** SELECTED TEXT **
-*-*-

# Small Base die question



## Mojo1 (Sep 8, 2007)

I have a couple of questions for all you reloading guru's out there. I'm going to start to reload 7mm Mag and .223 for my rifles. I have gotten both calibers in small base dies since I own both bolt and semi- auto rifles in those. 

1. Will it hurt to fire shells that are resized with SB dies in a bolt action, I heard somewhere its not recommended to do it?

2. Do I need to crimp those? If so can you give me a short explanation of how to set up the die to do it?


----------



## Frisco Pete (Sep 22, 2007)

Small Base dies are intended to resize the case back to factory specifications. Standard dies normally leave the case just a bit oversize from factory spec. However this works fine in most rifles and extends case life because the brass isn't 'worked' so much. Work-hardening is the result of the case being stretched and resized. SB dies make it stretch a bit more each time, but if the chamber requires it, then, that is life and everything is okay.

Ammunition resized with SB dies will work just like factory ammo in any rifle and will not hurt the gun whether bolt or semi.

You didn't mention what rifles you are loading for, but the only 7mm Rem Mags that might need SB dies are the Browning BAR series. Their chambers are often quite tight. As for other Brownings like the BLR, I don't know. You don't need them with bolt-action rifles, but obviously don't want a whole separate set of dies just for them, so you work with what you got.

-*-*-

** DATA PROVIDED **
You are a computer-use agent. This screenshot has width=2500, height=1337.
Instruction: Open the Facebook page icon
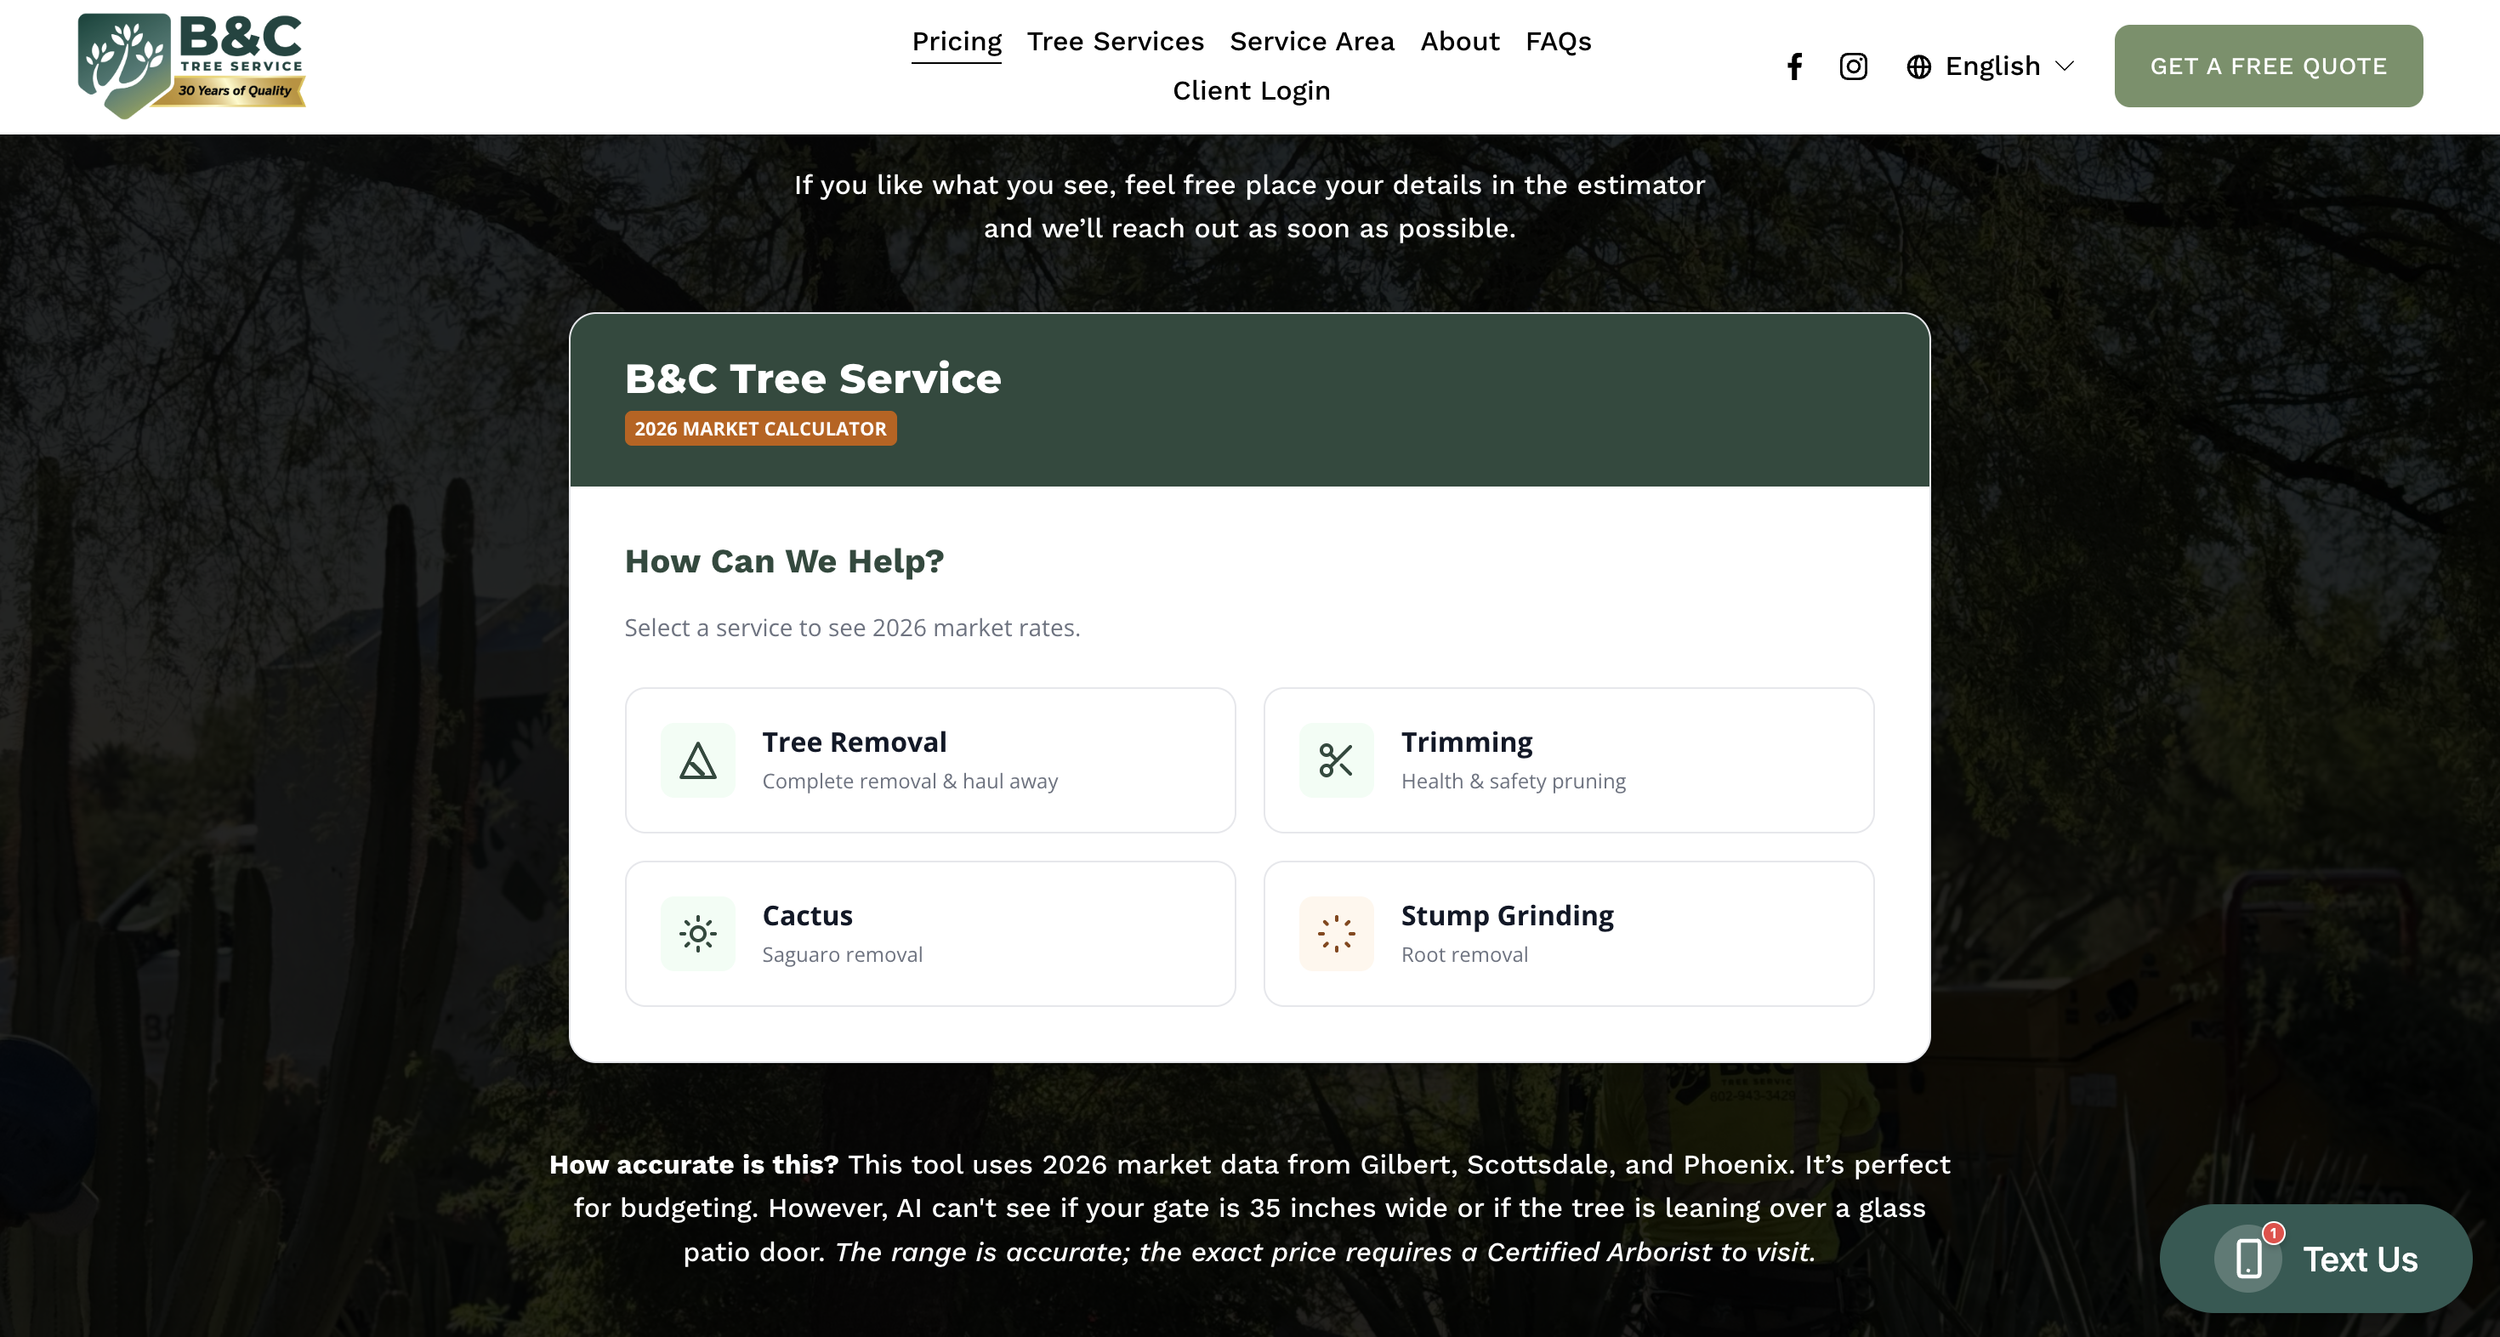[1794, 66]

-*-*-

** EXERCISE TASK A **
In the forum thread about small base dies, which 7mm Rem Mag rifles are said to possibly need small base dies?
** EXERCISE TASK B **
Translate this sentence from the forum thread about small base dies into Spanish: "Work-hardening is the result of the case being stretched and resized."
** EXERCISE TASK C **
Continue the forum thread about small base dies from the point where the text stops.

** FINAL RESULT A **
The Browning BAR series.

** FINAL RESULT B **
El endurecimiento por deformación es el resultado de que la vaina se estire y se redimensione.

** FINAL RESULT C **
The most common .223 semi-auto is the AR15 series. With these I have never found it necessary to use SB dies. The 5.56 NATO chamber (or derivative thereof) common to all of the AR15s from about every manufacturer is not tight at all, so a case FL resized with a standard .223 Rem die normally wouldn't give any problems. An actually .223 Remington-spec chamber has less leade for the bullet than a 5.56 NATO chamber, but this doesn't affect resizing. So the general consensus among experienced AR15 reloaders is that SB dies are unnecessary for .223/5.56 AR15s despite what some die makers tell you. But if you already have SB dies and are loading for an AR-type, then it won't hurt anything except perhaps brass life.

Crimping is somewhat controversial. Certainly the bolt guns need no crimp, but the autoloaders, particularly the 7mm Mag, _may_ need it to keep bullets from being set back in the case. I _heavily_ recommend using a light crimp in a separate step from bullet seating and using a *Lee Factory Crimp* die to do it. These are relatively cheap and the best of the type _by far_. You don't necessarily have to have a cannelured bullet with this die. Just read the die instructions with your seating die and set the die to NOT crimp. The Lee FCD will have it's own unique instructions.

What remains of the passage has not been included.